Wednesday, January 21, 2009

"I don't know the key to success - but the key to failure is trying to please everybody" - Bill Cosby

I have a history of being bad at making decisions. It runs in the family, really, but I think it runs parallel to the standards by which we have. Being the youngest member of my generation, I constantly feel pressured to doing well in school, or generally performing well in anything that I do. The decision part of it comes from being OVERLY-thorough in making sure that the steps made are in the right direction. You could say that it is due to the fact that I hope to be making the best decisions in order to make me a more successful, or FIT individual.

It is sort of a running joke between my friends and I over who has to make the decisions of what we will do one night or something, and rarely does that responsibility fall onto me, and I will try to explain why. In given the option between A and B, I lay out the pro’s and con’s of each and try and analyze and visualize the sort of events that might unfold choosing either. Then, once having chosen A, would regret not choosing B and weigh future occurrences against what could have happened. I feel that I am plagued by this because I am really more interested in appearing the best that I can be. It is something that Nowak, May and Sigmund refer to as “the principle of give and take [that] pervades our society” (403).

Being the most Fit to me does not necessarily mean out shining others in one certain field. I would much rather amount the potential that I have be being ready to adapt and adopt to any given situation. For me, that is an extension on the idea of a Liberal Education, and a reason that I chose Plan II. It is that variability that allows one to “bend the universal tree of humanity a little in the direction most favorable to the production of good fruit under existing circumstances” (Carnegie 397).

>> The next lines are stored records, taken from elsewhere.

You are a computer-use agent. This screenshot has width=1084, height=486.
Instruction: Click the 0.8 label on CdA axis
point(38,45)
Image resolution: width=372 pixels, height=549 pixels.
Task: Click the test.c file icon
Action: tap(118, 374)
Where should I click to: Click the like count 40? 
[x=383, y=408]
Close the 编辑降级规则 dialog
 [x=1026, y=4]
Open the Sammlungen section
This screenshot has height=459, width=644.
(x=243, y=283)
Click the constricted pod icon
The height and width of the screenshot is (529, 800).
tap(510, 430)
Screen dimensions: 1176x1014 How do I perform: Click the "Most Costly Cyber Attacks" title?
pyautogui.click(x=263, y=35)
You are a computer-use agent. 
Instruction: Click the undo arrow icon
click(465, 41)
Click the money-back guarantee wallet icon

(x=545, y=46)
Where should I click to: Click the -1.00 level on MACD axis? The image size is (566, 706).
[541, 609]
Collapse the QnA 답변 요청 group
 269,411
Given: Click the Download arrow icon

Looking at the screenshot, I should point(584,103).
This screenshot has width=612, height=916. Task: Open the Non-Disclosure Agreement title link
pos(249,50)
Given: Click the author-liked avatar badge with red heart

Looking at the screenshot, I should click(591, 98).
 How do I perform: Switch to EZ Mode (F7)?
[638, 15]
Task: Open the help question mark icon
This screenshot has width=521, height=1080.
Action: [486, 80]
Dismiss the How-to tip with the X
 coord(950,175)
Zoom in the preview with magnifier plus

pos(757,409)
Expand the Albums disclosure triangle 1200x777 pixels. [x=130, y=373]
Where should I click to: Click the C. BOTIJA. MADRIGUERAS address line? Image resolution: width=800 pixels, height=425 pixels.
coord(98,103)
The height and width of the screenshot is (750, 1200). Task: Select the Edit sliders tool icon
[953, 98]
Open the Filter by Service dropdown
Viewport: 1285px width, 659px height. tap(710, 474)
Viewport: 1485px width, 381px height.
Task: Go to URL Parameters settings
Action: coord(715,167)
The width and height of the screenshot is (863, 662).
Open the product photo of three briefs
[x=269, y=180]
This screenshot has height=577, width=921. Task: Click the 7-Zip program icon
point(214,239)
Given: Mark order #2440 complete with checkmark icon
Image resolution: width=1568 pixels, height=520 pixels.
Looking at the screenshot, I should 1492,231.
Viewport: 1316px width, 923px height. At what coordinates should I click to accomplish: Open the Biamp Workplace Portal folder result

That to me is what deems a person successful.

An additional reason why I often feel pressured by decision making is because I waste considerable amounts of energy worrying about how my friends and family will take the decision and how they will react, or what they will think. This year has definitely been a learning experience in making decisions for myself. It is MY life, and I should only judge myself to my own standards, and by nobody else’s. However, when in constant competition with others, that is sometimes hard to swallow. Edwards Wilson takes about the paradox in saying “that what is good for the individual can be destructive to the family; what preserves the family can be harsh on both the individual and the tribe to which its family belongs; what promotes the tribe can weaken the family and destroy the individual” (410).

I realize that indecisiveness is not something that I alone face, and Matt Ridley also denotes this fact in his Origins of Virtue, comparing the human species to that of other more social animals. “We are far more dependent on other members of our species than any other ape or monkey. We are more like ants or termites who live as slaves to their societies.” It is my conquest as I move forward in life to relinquishes the confines of servitude in trying to please others, and in doing so, hope to be a more Decisive individual making decisions that seem FIT.